[SOLVED] After using cloud init the first time, pve is messed up now (LXC etc not working)

Coffeeri · Dec 19, 2019

Hello folks.
My PVE instance was up for 19 days, during this time I did:

I used cloud init the first time a couple days ago and pretty much followed this tutorial.
i created like 3 vms with cloud init, including one with qm clone 9000 191 --name tpy2 notice the name of the vm - got hostname of pve instance now
updates and haven't rebooted yet

Whats going on now - first things that i noticed:

pve boots, has a new hostname.. its now root@tpy2 instead of root@pve
ssh keys are different ( i think the one from tpy2)
username root and the password for my pve stayed the same
pct list for my lxc containers response with "Connection refused"

ipcc_send_rec[1] failed: Connection refused
ipcc_send_rec[2] failed: Connection refused
ipcc_send_rec[3] failed: Connection refused
Unable to load access control list: Connection refused
same for qm list
cannot access Web UI
folder /etc/pve is empty
one zfs pool where I got problems mounting it at boot time, doesnt come up as unmounted when looking at zfs list (as it did before, so I could manually mount it by zfs mount -a)

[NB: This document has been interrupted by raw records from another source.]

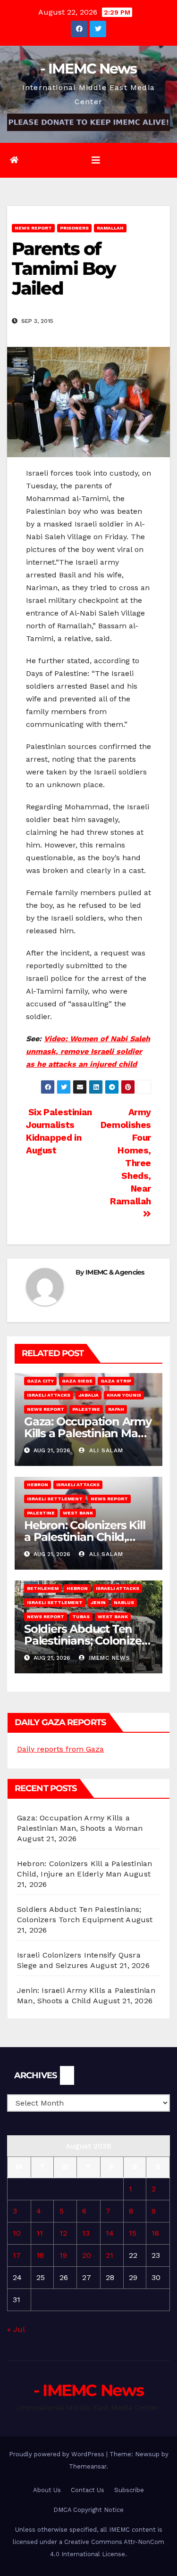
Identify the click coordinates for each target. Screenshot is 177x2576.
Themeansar (87, 2466)
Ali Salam (105, 1450)
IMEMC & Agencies (114, 1272)
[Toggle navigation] (95, 160)
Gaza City (40, 1380)
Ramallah (110, 227)
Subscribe (129, 2490)
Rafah (116, 1409)
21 (109, 2255)
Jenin (98, 1602)
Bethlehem (43, 1588)
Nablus (124, 1602)
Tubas (81, 1616)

It is as if proxmox booted into that tpy2 vm but mixed in its own environment (commands etc) as well..
What the hell is going on? What can I do? Anyone has seen this occurrence?

Thanks in advance!

dcsapak · Dec 19, 2019

it seems you installed cloud init on the host? if yes, remove it and revert all config changes it did (network/hosts) etc. ..

Coffeeri · Dec 19, 2019

dcsapak said:
it seems you installed cloud init on the host? if yes, remove it and revert all config changes it did (network/hosts) etc. ..

I think you are correct, I ran
apt-get install cloud-init
on the host.
I uninstalled it via
apt purge install cloud-init

and did a reboot.

Same condition as before.

dcsapak said:
revert all config changes it did (network/hosts) etc. ..

I didn't ran any other host changing command regarding the network/ hosts manually. Did cloud init change something, that I have to revert ?

Edit:
removed
rm -rf /var/lib/cloud/
changed
/etc/hostname
changed tpy2 -> pve

pve

/etc/hosts
deleted line 127.0.0.1 tpy2
I did never touch the hosts file on my host, I don't know its initial state. Sadly I dont have a backup of this file.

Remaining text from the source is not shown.